◆ Instructions to follow:
One number should be the full reply: how many lines of the material below contain "Task".
*** Block opens ***
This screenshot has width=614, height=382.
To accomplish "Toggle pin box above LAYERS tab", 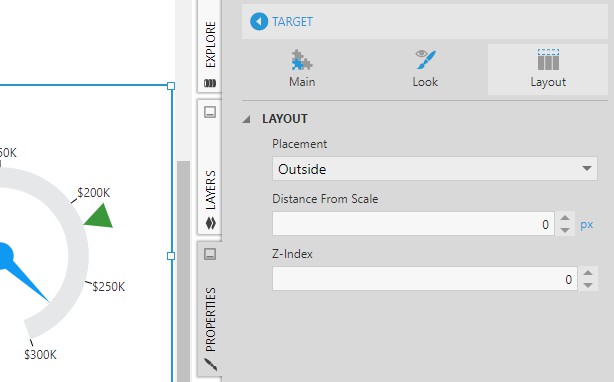I will coord(210,112).

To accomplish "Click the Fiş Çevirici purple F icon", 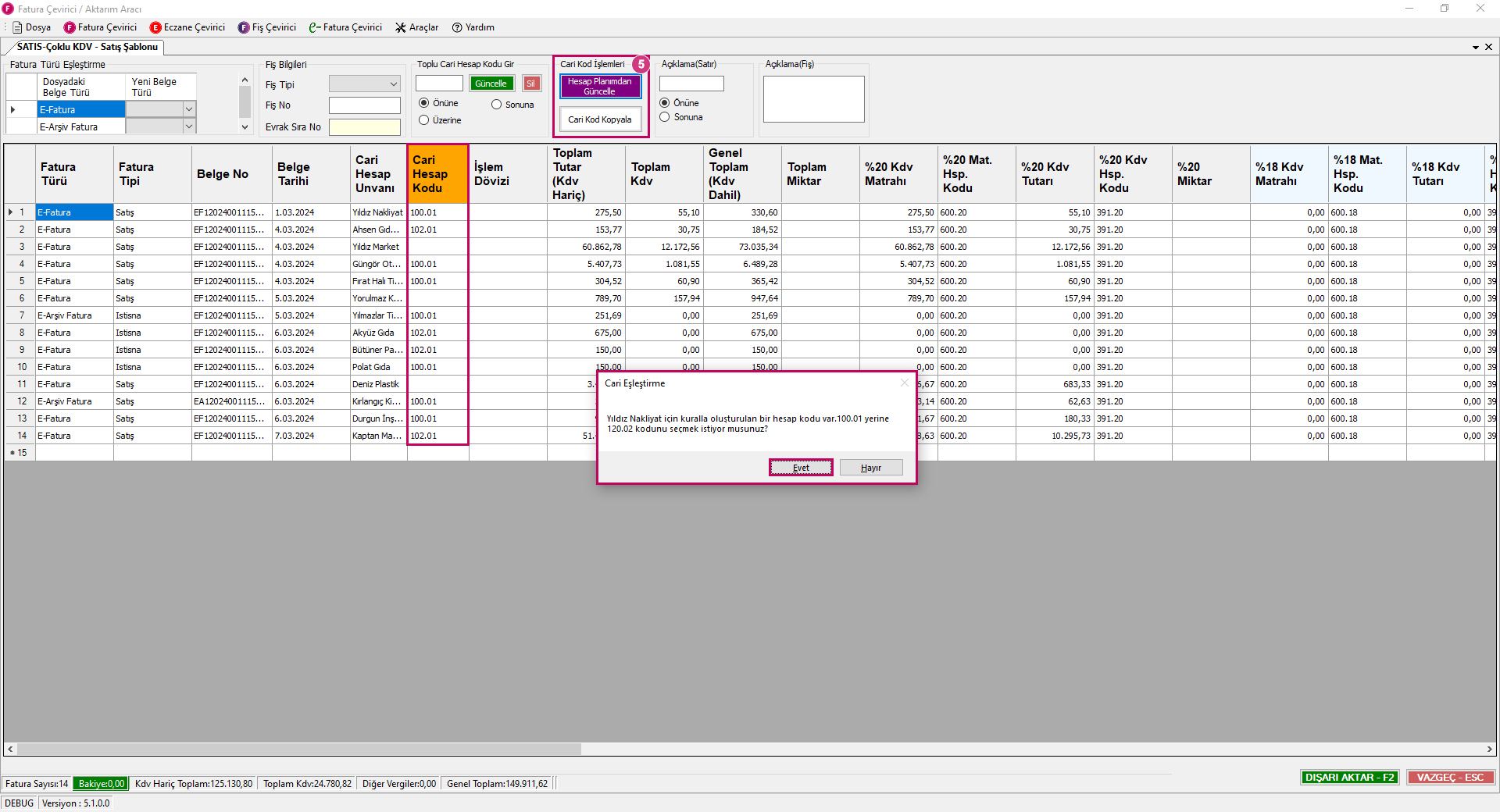I will 244,27.
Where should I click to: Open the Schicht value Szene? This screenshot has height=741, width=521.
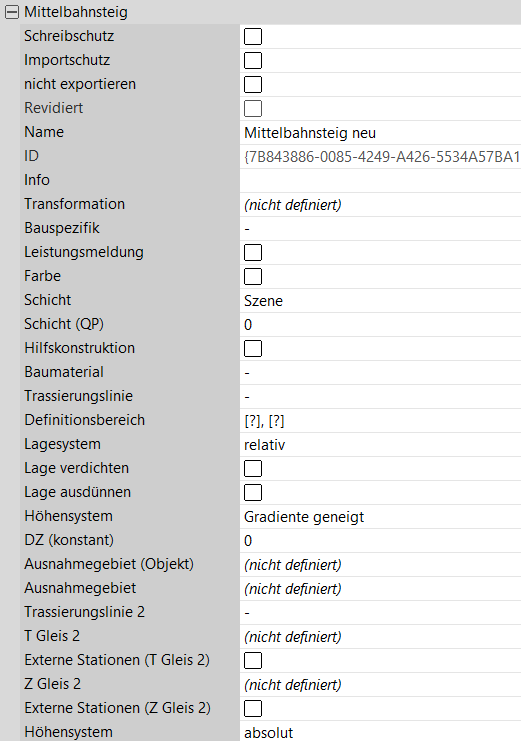tap(380, 301)
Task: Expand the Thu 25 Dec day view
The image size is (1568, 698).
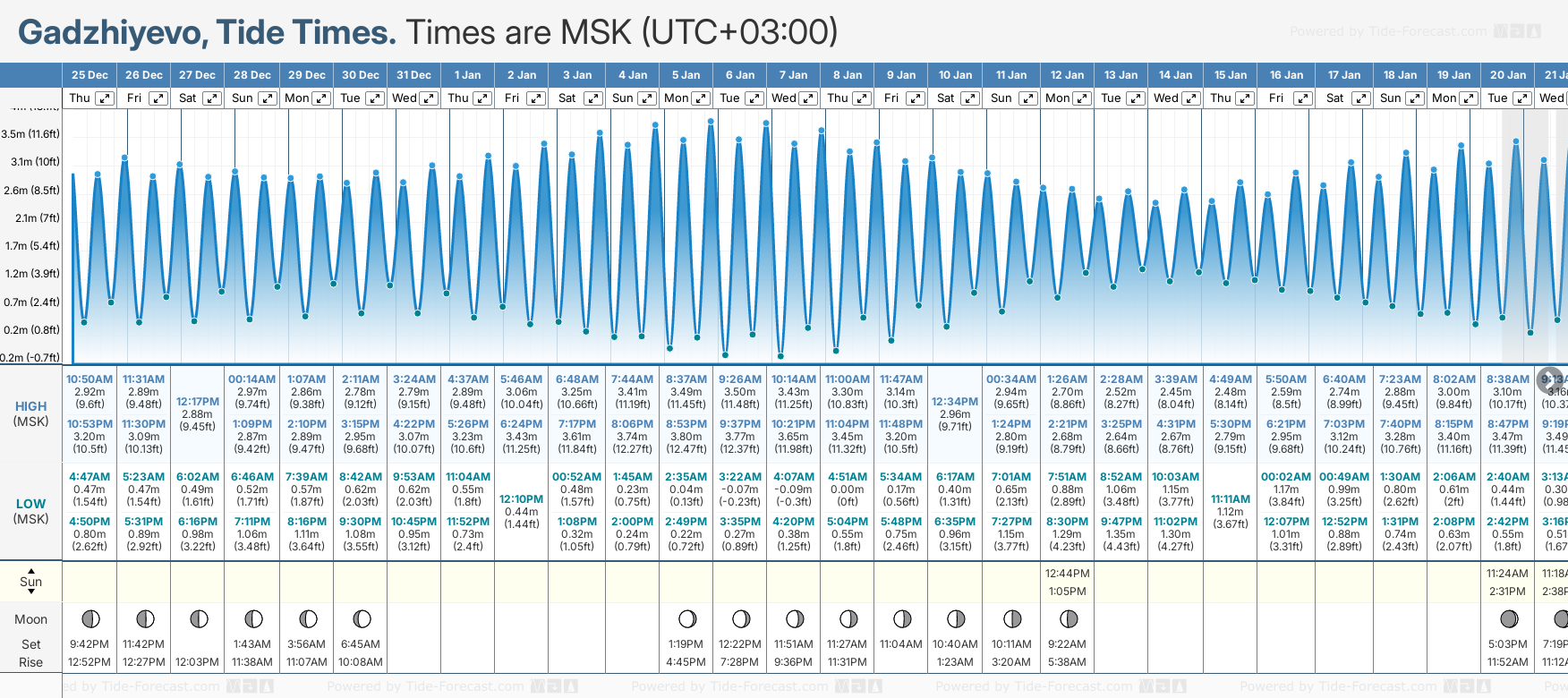Action: coord(105,98)
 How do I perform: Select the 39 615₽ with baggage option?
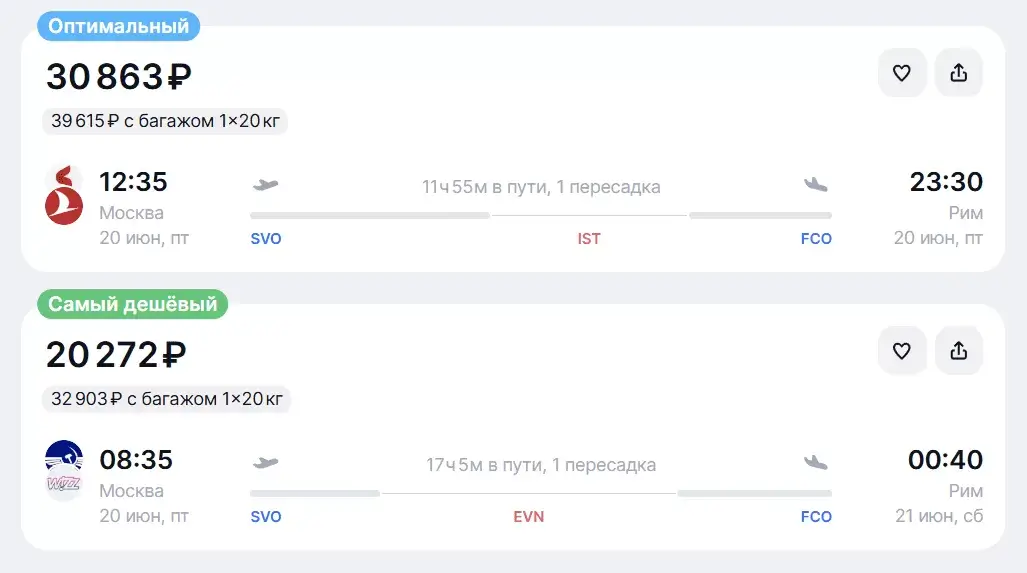(x=165, y=121)
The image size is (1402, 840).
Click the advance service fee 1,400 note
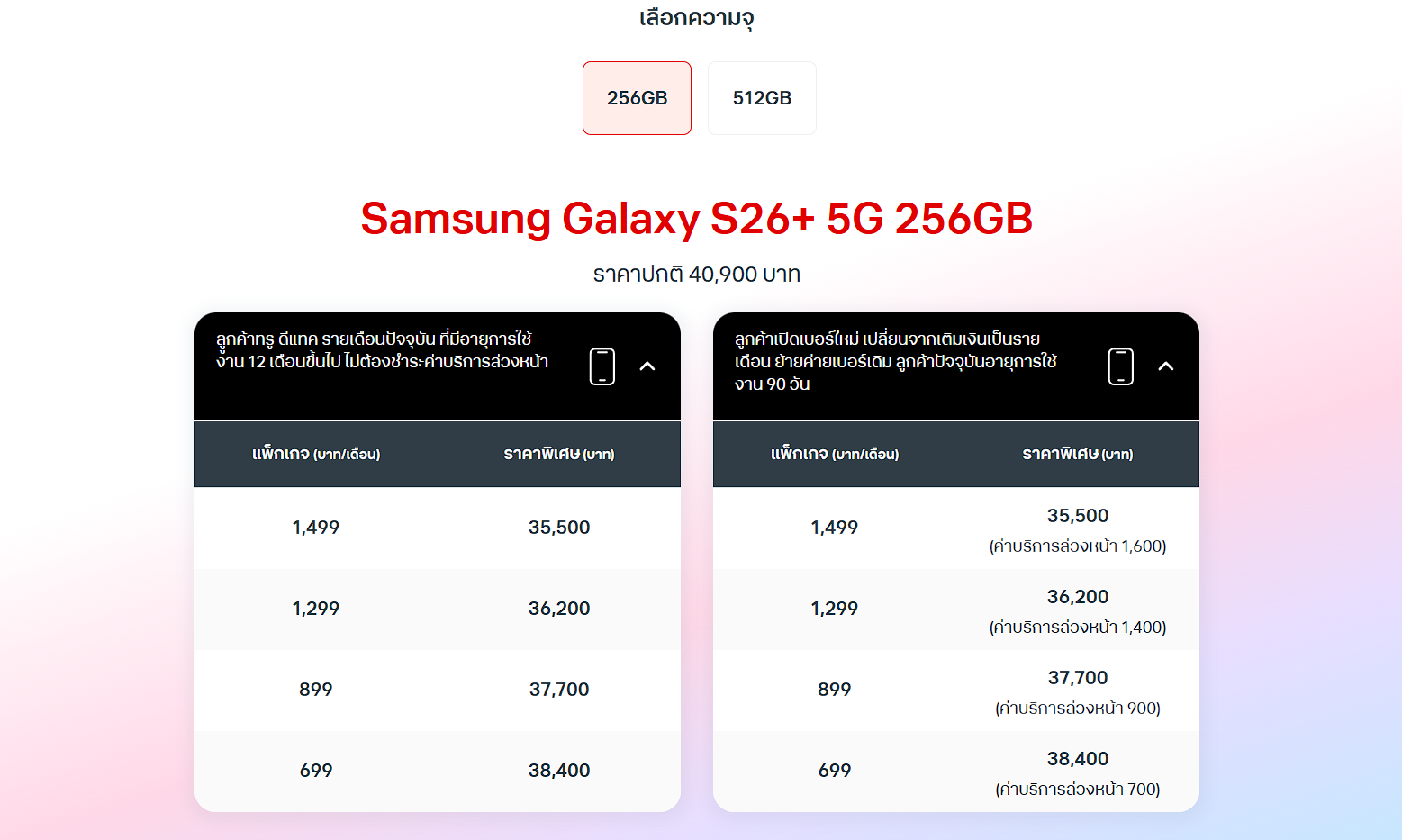[1078, 628]
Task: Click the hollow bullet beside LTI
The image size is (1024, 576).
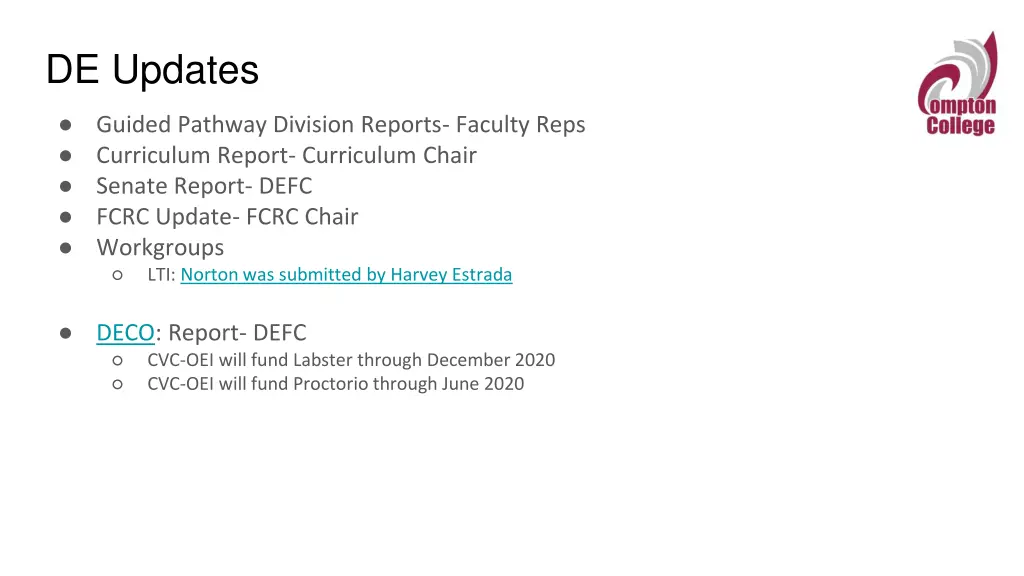Action: (x=118, y=275)
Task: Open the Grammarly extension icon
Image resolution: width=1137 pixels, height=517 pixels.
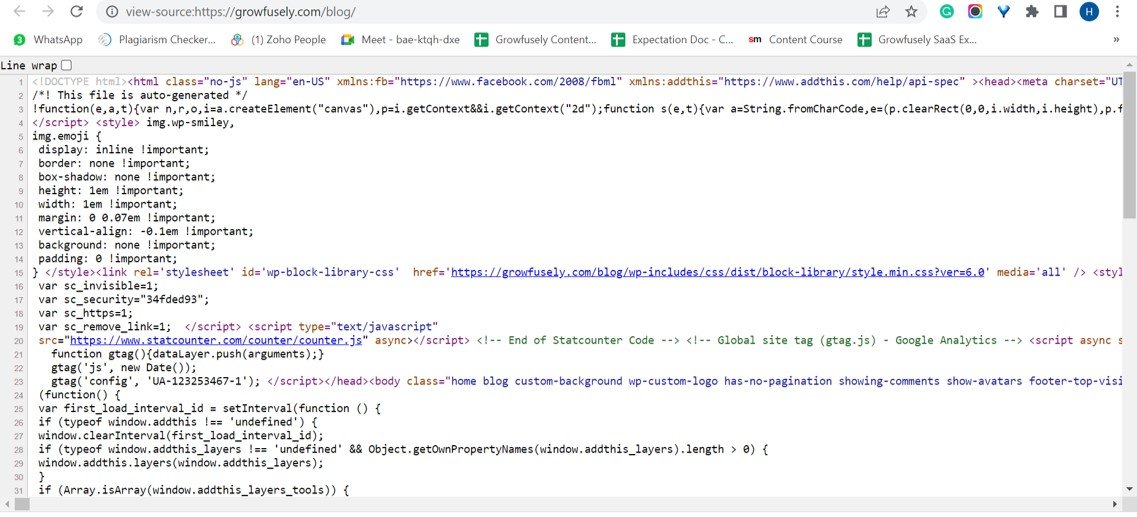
*** Block closes ***
◆ Answer below:
3